Stated task ::
Retype the part of the items that opens with the line containing "You are a computer-use agent. The" and runs through the end of the items, including both ends.

>> BEGIN

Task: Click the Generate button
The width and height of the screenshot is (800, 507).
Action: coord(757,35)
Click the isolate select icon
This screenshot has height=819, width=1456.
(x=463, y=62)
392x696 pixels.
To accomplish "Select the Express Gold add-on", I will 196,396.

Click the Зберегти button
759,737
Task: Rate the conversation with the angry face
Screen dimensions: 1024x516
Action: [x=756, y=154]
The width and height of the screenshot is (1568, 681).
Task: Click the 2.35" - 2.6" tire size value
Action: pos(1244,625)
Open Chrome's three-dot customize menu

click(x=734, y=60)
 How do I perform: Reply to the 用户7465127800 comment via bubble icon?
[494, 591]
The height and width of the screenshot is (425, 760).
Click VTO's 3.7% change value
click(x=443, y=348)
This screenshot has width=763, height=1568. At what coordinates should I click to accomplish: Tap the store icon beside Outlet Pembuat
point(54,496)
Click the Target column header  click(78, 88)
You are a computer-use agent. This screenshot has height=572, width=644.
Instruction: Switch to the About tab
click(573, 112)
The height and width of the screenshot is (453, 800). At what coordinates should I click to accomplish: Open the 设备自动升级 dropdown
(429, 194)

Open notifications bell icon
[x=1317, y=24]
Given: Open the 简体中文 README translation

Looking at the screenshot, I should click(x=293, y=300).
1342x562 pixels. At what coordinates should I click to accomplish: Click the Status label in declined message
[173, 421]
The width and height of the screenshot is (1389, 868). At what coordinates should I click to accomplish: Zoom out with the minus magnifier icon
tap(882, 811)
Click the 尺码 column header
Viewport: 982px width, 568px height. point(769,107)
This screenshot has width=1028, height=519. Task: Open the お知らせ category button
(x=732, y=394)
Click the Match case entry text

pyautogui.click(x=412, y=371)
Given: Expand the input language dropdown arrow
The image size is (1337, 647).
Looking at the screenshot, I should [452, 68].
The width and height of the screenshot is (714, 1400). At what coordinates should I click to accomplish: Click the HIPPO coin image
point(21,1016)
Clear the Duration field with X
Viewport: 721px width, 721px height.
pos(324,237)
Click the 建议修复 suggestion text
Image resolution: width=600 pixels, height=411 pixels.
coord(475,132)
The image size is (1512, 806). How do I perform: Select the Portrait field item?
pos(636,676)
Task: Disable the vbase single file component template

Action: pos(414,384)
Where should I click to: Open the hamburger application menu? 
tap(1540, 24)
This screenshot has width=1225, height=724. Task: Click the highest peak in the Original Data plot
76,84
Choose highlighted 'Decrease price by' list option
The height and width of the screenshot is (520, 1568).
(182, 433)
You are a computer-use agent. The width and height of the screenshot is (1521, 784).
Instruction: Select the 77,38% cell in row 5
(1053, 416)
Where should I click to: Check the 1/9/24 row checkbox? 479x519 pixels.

>> END

Complete response ::
You are a computer-use agent. The width and height of the screenshot is (1521, 784).
Instruction: Select the 77,38% cell in row 5
(1053, 416)
Where should I click to: Check the 1/9/24 row checkbox? 479x519 pixels.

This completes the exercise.